Nach einem Einbruchdiebstahl beginnt die Arbeit der Spurensuche durch Spezialisten der Kantonspolizei. (Bild: Urs Bucher)

Heini Schwendener

heini.schwendener@wundo.ch

2448 Straftaten nach dem schweizerischen Strafgesetzbuch (StGB) wurden im vergangenen Jahr in der Polizeiregion Werdenberg-Sarganserland registriert, das sind 4 Prozent weniger als im Vorjahr. Der kantonale Wert der StGB-Delikte hat sich innert Jahresfrist um 3,4 Prozent reduziert.

Die polizeiliche Kriminalitätsstatistik des Kantons St. Gallen wurde gestern präsentiert. Daraus geht hervor, dass es im Jahr 2010 in der Region Werdenberg-Sarganserland 3283 StGB-Delikte gegeben hatte. Bis ins Jahr 2012 stieg dieser Wert bis auf 3570 an, seither hat er sich in jedem Jahr um einige Prozent verringert.

In der Polizeiregion Linthgebiet-Toggenburg sank die Zahl der StGB-Delikte von 2595 im Jahr 2015 auf 2544 im vergangenen Jahr.

Zuwachs höher als im Kantonsdurchschnitt

Markant, nämlich um 20 Prozent, erhöhte sich innert Jahresfrist die Zahl der Widerhandlungen gegen das Bundesgesetz über die Betäubungsmittel (BetmG) in der Polizeiregion Werdenberg-Sarganserland, nämlich von 515 auf 616. Dieser Zuwachs ist grösser als der kantonale Wert, bei dem ein Plus von 12 Prozent registriert wurde.

In der Polizeiregion Linthgebiet-Toggenburg hingegen gab es einen grossen Rückgang von 31 Prozent bei der Zahl der BetmG-Widerhandlungen zwischen 2015 und 2016, von 565 auf 388.

Seit 2010 schwankte die Zahl der BetmG-Widerhandlungen im Werdenberg und Sarganserland einmal nach oben, danach wieder nach unten. Im Jahr 2010 waren 537 Fälle registriert, 2012 waren es noch 492, 2013 stieg der Wert auf 597 an, reduzierte sich dann auf 510 (2014) und 515 (2015), ehe im vergangen Jahr mit 616 sogar die 600er-Grenze überschritten wurde.

Die polizeiliche Kriminalstatistik für das vergangene Jahr listet auch die Verstösse gegen das Ausländergesetz (AuG) bis hinunter auf die Ebene der Polizeiregionen auf. Im ganzen Kanton ging die Zahl gegenüber 2015 um 31 Prozent zurück.
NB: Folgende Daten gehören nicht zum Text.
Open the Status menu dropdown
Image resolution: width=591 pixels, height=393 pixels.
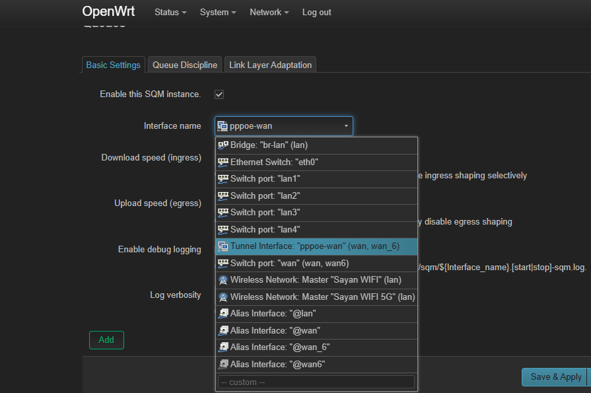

In der Polizeiregion Werdenberg-Sarganserland wurden im Jahr 2015 716 Straftaten im Bereich des Ausländergesetzes registriert. Ein Jahr später waren es 52 Prozent weniger oder 345 an der Zahl. Blickt man in der Zeitreihe zurück, so sieht man, dass der Wert für 2015, das Jahr der grossen Flüchtlingsströme, in unserer Region mit 716 Straftaten ausserordentlich hoch war, denn sonst bewegte sich dieser Wert seit dem Jahr 2010 zwischen 217 (Jahr 2010) und 345 (Jahr 2016). Im Linthgebiet-Toggenburg gab es im vergangenen Jahr 149 AuG-Delikte.